- What you will do -
For each line below that contains the word "computer", make a copy.
=== Entries provided ===
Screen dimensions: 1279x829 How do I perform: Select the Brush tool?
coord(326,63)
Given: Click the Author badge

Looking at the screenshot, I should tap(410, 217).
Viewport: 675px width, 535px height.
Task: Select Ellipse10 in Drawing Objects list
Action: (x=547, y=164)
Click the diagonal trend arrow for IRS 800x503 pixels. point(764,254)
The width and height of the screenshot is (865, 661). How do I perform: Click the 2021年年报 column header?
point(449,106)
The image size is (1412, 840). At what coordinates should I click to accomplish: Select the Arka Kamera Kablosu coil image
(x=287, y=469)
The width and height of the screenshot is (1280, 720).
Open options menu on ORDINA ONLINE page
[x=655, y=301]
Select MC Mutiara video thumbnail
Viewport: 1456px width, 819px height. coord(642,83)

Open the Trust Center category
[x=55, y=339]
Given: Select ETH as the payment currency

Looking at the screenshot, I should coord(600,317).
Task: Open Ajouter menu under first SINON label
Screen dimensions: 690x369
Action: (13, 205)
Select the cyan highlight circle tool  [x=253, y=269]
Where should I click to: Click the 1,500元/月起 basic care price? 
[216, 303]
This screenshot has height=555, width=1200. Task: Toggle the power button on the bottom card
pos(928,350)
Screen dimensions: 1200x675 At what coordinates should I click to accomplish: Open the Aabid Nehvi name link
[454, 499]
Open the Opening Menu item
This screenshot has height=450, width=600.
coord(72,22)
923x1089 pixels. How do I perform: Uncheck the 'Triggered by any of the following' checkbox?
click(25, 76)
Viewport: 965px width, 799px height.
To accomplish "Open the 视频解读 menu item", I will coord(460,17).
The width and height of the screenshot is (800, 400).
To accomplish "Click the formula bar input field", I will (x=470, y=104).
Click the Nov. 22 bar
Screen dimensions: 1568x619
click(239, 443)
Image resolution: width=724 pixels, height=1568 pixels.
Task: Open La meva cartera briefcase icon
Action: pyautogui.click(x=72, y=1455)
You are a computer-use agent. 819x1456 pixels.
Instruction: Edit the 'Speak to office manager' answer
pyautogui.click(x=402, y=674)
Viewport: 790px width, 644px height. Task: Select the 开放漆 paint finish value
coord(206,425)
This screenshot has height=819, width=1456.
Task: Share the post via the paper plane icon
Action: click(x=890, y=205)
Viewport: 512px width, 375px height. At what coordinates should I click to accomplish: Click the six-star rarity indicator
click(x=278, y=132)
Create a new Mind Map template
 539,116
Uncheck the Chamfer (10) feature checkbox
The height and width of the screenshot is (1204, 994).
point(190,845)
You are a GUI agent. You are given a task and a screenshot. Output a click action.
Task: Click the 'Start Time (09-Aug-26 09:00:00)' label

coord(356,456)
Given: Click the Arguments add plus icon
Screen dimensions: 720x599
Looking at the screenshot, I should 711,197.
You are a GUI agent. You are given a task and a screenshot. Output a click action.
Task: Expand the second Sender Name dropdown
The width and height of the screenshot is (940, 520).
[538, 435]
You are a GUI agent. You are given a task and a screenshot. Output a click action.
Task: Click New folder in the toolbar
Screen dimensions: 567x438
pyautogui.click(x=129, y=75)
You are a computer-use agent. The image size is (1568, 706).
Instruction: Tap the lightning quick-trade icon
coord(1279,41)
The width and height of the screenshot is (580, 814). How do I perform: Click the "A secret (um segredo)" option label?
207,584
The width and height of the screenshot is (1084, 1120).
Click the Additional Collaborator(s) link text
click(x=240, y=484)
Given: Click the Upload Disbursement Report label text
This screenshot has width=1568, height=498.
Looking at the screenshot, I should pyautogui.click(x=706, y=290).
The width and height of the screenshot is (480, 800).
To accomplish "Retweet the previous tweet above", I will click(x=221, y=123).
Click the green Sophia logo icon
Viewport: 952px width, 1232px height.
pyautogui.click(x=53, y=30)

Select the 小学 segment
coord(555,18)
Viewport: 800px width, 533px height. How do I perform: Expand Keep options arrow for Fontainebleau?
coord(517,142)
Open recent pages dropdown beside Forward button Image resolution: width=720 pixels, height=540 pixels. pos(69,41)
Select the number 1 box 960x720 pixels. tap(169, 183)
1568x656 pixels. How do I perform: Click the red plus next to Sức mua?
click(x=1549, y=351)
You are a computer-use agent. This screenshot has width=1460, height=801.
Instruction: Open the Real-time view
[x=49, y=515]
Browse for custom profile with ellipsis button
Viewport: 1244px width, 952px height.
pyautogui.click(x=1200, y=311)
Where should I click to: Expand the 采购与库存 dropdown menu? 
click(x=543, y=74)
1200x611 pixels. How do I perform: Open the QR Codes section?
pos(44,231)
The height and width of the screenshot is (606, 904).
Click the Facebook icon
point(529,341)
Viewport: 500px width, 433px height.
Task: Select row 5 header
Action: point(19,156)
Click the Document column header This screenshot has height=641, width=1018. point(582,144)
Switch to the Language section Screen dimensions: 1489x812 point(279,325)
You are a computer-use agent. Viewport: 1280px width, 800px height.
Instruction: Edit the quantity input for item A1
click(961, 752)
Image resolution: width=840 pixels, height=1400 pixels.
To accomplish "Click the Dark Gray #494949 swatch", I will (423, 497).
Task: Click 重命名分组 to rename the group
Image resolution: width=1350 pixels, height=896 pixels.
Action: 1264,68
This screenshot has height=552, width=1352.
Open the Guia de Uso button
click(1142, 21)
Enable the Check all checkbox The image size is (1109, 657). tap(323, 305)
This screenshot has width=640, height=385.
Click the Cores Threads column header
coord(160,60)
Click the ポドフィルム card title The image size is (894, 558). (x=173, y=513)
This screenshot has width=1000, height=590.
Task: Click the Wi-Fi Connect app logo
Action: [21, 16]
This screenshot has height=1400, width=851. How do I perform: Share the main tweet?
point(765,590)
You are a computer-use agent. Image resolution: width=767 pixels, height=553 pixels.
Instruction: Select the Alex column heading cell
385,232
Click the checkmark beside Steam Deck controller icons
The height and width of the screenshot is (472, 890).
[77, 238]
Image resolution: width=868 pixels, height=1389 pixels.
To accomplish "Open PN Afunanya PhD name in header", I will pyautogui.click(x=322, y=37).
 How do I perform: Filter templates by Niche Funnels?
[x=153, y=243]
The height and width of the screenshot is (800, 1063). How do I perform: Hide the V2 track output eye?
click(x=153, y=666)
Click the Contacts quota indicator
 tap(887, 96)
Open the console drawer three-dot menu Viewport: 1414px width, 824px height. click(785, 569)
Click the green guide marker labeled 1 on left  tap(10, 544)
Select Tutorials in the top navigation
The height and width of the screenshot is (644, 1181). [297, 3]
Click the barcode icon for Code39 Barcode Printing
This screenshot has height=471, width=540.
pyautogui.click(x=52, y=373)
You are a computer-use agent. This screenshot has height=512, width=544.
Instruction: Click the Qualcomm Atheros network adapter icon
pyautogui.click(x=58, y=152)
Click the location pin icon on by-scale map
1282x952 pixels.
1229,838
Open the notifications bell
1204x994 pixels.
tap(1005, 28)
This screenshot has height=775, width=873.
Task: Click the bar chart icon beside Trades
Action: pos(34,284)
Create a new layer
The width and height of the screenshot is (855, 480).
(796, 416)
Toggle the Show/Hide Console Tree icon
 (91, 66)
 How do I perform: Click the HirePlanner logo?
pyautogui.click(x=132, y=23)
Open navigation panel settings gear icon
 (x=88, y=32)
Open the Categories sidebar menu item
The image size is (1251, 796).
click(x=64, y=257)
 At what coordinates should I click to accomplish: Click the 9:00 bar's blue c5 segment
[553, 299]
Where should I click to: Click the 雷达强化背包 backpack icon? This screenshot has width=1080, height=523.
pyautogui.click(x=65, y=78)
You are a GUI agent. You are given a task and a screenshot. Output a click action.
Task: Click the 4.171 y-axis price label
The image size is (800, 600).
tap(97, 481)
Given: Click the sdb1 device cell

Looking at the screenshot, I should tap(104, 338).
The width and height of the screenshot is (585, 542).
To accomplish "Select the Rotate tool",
===
- Exercise response -
You are a computer-use agent. 819x1456 pixels.
You are a computer-use agent. The image size is (1568, 706).
You are a computer-use agent. This screenshot has width=1460, height=801.
You are a computer-use agent. Viewport: 1280px width, 800px height.
You are a computer-use agent. Image resolution: width=767 pixels, height=553 pixels.
You are a computer-use agent. This screenshot has height=512, width=544.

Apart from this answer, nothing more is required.